La boue est de plus en plus profonde aussi, et nous ne marchons pas depuis plus de 5mn dans ces chemins que les chaussures d’Elise, trop basses pour un tel terrain, sont emplies de boue. C’est très dur pour elle, et son moral tombe d’un coup ! Sylvain la console et l’encourage. Nous ne sommes pas fiers, ni les uns ni les autres, et Didier, qui le sent bien, choisit d’avancer avec dynamisme afin que le groupe ne se laisse pas aller au découragement ! Nous marchons donc énergiquement pour le suivre, malgré l’eau qui prend de plus en plus de place dans le chemin. Ca y est, la bordure est trop glissante, la flaque un peu plus profonde, et le pied est dedans, l’eau commence à rentrer à l’intérieur de toutes les chaussures…! Flûte ! Isabelle et Soline avancent en sondant le sol avec leur bourdon.
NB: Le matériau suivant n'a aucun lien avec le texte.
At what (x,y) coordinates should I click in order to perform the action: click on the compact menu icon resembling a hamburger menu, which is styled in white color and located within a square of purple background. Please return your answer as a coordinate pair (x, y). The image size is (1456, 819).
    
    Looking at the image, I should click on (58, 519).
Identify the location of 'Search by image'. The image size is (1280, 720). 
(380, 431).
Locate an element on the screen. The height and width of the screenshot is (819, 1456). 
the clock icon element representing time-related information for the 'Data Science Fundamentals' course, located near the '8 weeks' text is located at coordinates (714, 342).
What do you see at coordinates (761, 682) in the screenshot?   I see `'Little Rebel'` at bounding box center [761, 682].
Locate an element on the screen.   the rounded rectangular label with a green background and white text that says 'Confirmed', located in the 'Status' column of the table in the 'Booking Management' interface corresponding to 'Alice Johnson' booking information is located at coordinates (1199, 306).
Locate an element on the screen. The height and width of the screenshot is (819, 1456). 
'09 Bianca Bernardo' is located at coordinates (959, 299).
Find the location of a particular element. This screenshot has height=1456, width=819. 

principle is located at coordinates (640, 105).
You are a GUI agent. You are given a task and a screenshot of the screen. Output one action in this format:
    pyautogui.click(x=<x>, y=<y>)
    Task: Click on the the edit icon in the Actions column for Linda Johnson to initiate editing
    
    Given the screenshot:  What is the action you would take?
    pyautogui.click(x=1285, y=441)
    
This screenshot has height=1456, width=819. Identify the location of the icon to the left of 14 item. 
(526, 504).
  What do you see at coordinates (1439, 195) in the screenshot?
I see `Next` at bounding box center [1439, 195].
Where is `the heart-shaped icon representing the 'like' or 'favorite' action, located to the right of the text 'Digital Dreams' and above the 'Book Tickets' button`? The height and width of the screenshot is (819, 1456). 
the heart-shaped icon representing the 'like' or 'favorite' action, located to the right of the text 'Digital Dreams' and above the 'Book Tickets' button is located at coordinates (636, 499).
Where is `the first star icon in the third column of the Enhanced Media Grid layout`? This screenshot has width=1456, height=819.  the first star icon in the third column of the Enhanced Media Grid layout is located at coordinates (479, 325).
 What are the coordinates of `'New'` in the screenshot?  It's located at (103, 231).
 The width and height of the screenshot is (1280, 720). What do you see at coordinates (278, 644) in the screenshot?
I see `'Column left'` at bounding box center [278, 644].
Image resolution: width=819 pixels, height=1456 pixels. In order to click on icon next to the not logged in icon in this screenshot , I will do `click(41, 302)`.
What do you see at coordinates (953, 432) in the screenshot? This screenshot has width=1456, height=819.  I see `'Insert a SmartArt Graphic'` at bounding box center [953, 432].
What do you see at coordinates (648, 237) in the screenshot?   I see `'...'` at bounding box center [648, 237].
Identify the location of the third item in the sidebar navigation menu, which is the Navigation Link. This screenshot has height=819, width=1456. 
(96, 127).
Sylvain enrage contre les conditions de marche…


Hauts les cœurs, il faut avancer. Soline accélère pour tenter de rejoindre Didier et marcher quelques minutes avec lui. Soudain devant nous, non plus une flaque, mais une étendue d’eau qui dépasse bien largement les limites du chemin. Même la bordure est sous l’eau, et les prés de chaque côté aussi !


A peine deux secondes pour se poser la question, refaire le chemin dans le sens inverse en remarchant dans la boue, les orties, etc. ou bien avancer, tant pis… ? Et c’est parti, un pied, deux pieds, ça y est, de l’eau au-dessus des chevilles, oh bigre ! c’est froid, c’est glauque, et c’est mou sous les pieds, savant mélange d’eau, de vase, de terre et de lisier, les hautes herbes freinent un peu la marche, il faut faire de grandes enjambées, six, sept, huit, et hop, nous revoici presque au sec… enfin… en théorie, car toujours dans la boue et les chaussures pleines comme des bassines !!! Ce n’est pas grave, on continue, « courage » se dit-on en nous-mêmes, c’est aussi ça le Chemin, une pensée pour les pèlerins du Moyen Age et d’autres temps qui ont du connaître cela eux aussi… !

Les chausses sont trempées, les chemises et le bas des robes des femmes aussi, poissées par la boue, le lin blanc des habits de Didier est maintenant vert de gris. Nous sommes décidemment beaucoup moins frais qu’au départ ! Nous continuons notre marche, et nous nous rendons vite à l’évidence : nous allons vraiment passer la majeure partie de la journée dans ces conditions, à patauger dans les marais. Nous avons beau essayer d’éviter les flaques, de couper par les champs sur les côtés du chemin, les haies trop denses nous en empêchent souvent, et le peu de fois que nous arrivons, ils sont eux aussi détrempés et la terre glaise nous colle aux pieds, alourdissant nos pas. Alors au bout d’un moment, on ne cherche plus, ni à comprendre, ni à éviter, on fonce, on avance droit devant, ne pensant qu’au point d’arrivée de l’étape… ! Une flaque d’eau ? De la boue ? Peu importe, les pieds dedans, on avance. Un point positif, tout comme hier, nous avons tant d’eau dans les chaussures, que nos pieds ne chauffent ni ne frottent : nous n’aurons pas d’ampoules supplémentaires !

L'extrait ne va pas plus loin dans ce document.